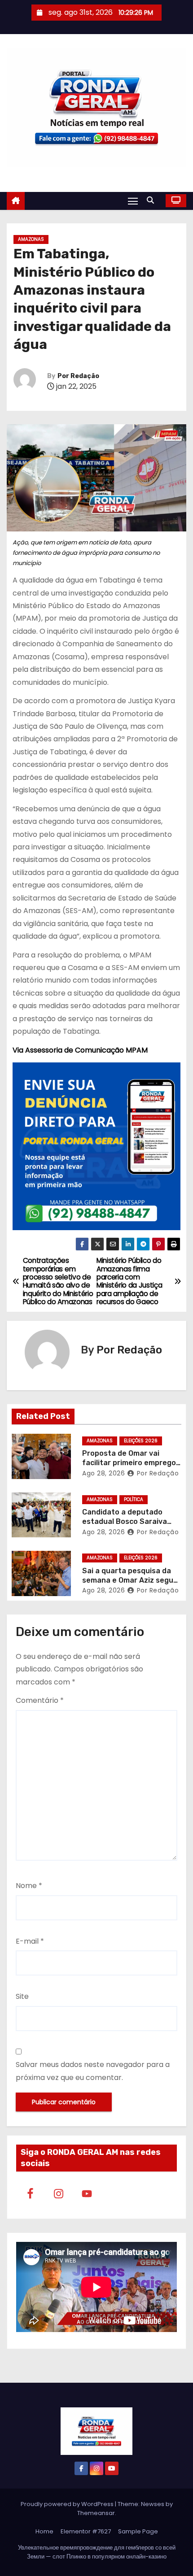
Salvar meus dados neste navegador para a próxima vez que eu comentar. (93, 2070)
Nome (29, 1885)
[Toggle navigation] (132, 200)
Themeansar (96, 2513)
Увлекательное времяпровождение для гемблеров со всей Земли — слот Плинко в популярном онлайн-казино (96, 2552)
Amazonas (31, 239)
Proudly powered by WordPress (68, 2504)
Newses (152, 2504)
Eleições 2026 (141, 1440)
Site (22, 1996)
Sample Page (138, 2531)
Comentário (40, 1700)
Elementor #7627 (86, 2531)
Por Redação (78, 376)
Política (133, 1499)
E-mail (30, 1941)
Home (44, 2531)
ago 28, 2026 (103, 1473)
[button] (152, 200)
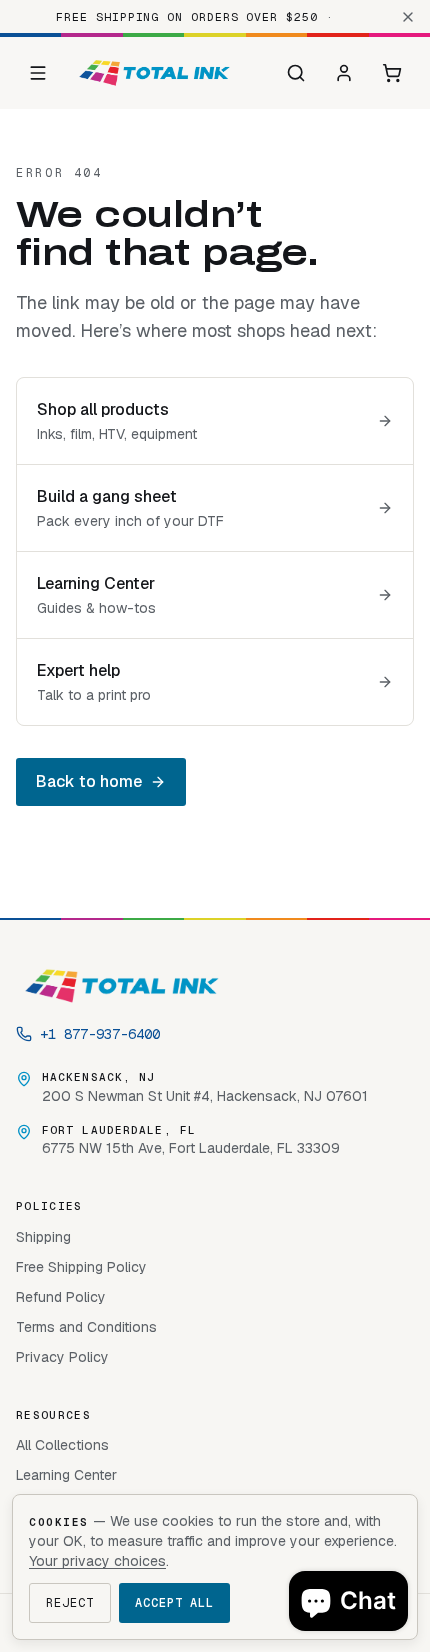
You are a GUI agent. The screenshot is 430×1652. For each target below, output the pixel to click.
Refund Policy (61, 1297)
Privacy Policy (62, 1357)
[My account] (344, 73)
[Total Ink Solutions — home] (154, 73)
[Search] (296, 73)
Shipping (43, 1237)
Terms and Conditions (86, 1327)
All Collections (62, 1445)
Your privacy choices (97, 1561)
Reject (70, 1603)
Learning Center (66, 1475)
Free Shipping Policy (81, 1267)
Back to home (89, 781)
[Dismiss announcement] (408, 17)
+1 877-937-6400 (100, 1034)
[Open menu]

******

WHAT YOU ARE ASKED TO DO:
The line containing "All Collections (62, 1445)" opens the range, and the last line of the entries closes it; copy that range exactly.

TASK OUTPUT:
All Collections (62, 1445)
Your privacy choices (97, 1561)
Reject (70, 1603)
Learning Center (66, 1475)
Free Shipping Policy (81, 1267)
Back to home (89, 781)
[Dismiss announcement] (408, 17)
+1 877-937-6400 (100, 1034)
[Open menu]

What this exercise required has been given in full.